La troisième partie envisage les « grands charlatans de l’histoire [comme des] personnages de fiction ». En évoquant par exemple les cas de Mesmer, de Cagliostro, de Vitali, de Droixhe, de Casanova et de Woodward, les contributions de cette section étudient la façon dont la figure du charlatan devient un modèle susceptible de caractériser des acteurs, notamment quand il s’agit de les discréditer. Les auteur·trices analysent donc ici les querelles et polémiques, de même que les modalités de la représentation de ces acteurs devenus personnages, maîtres de l’imposture. Dans ce contexte, on comprend aisément dans quelle mesure la figure du charlatan peut servir à élaborer une critique de la société en exploitant deux thèmes chers au théâtre de la première modernité : le règne des apparences et le théâtre du monde.

C’est à ce sujet que se consacre la quatrième partie intitulée « Les mille visages de l’imposture : théâtralité et critique sociale ». Les dispositifs métathéâtraux, les mises en abyme, les jeux de rôle et les nombreux récits enchâssés utilisés par le charlatan illustrent les pouvoirs du théâtre et nourrissent la réflexion sur la dramaturgie. Mais cette théâtralité permet aussi de dénoncer la vaste charlatanerie du monde, et en particulier celle de l’aristocratie dont la vie, les idées et les usages sont désormais incarnés dans une apparence devenue factice, voire mensongère. Le chatoiement des habits et des reflets, les ruses et déguisements, les mensonges et manipulations, permettent en effet de tromper le peuple. De cette perspective, la figure du charlatan éclaire également les mutations sociopolitiques qui marquent la France de la seconde moitié du XVIIe siècle et, d’un certain point de vue, tout État moderne. Qu’il soit question de la logique de marchandisation des comédies de Jean-François Regnard, de la critique de l’aristocratie et des hommes politiques que l’on retrouve dans les estampes révolutionnaires, les manigances des imposteurs se réfractent sur les différentes représentations du charlatan.
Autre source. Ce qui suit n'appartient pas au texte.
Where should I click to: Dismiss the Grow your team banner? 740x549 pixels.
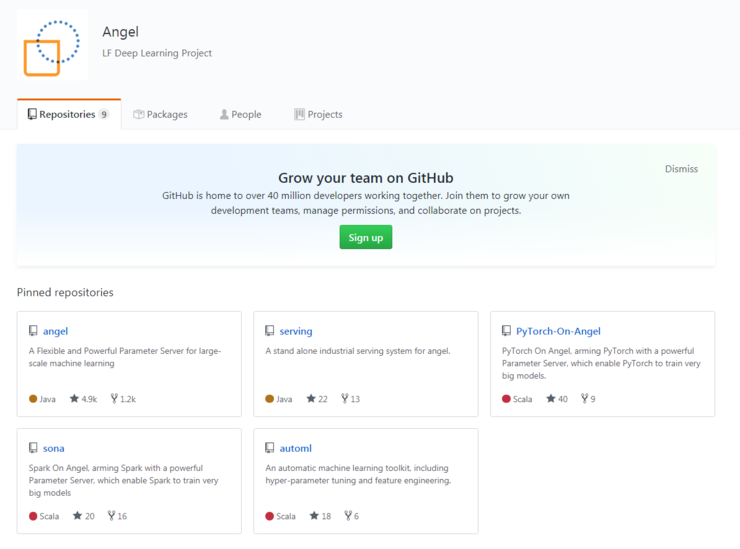click(681, 169)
Il est bien sûr impossible de laisser à chacune des contributions toute la place qui lui revient. Mais il faut souligner qu’elles sont toutes de très haute tenue, innovantes et stimulantes et qu’elles participent, chacune à leur manière, à la logique et à la cohérence de l’ensemble. L’introduction de Beya Dhraïef, la postface de Jean-Paul Sermain et la bibliographie substantielle ajoutent à notre compréhension du phénomène. En retraçant les différents savoirs qui sous-tendent la pratique du charlatan, en s’intéressant à son discours, à sa mise en scène, à sa performance et à sa représentation, en ouvrant la discussion sur un corpus bien souvent méconnu, l’ouvrage constitue une contribution majeure, voire essentielle, aux études théâtrales.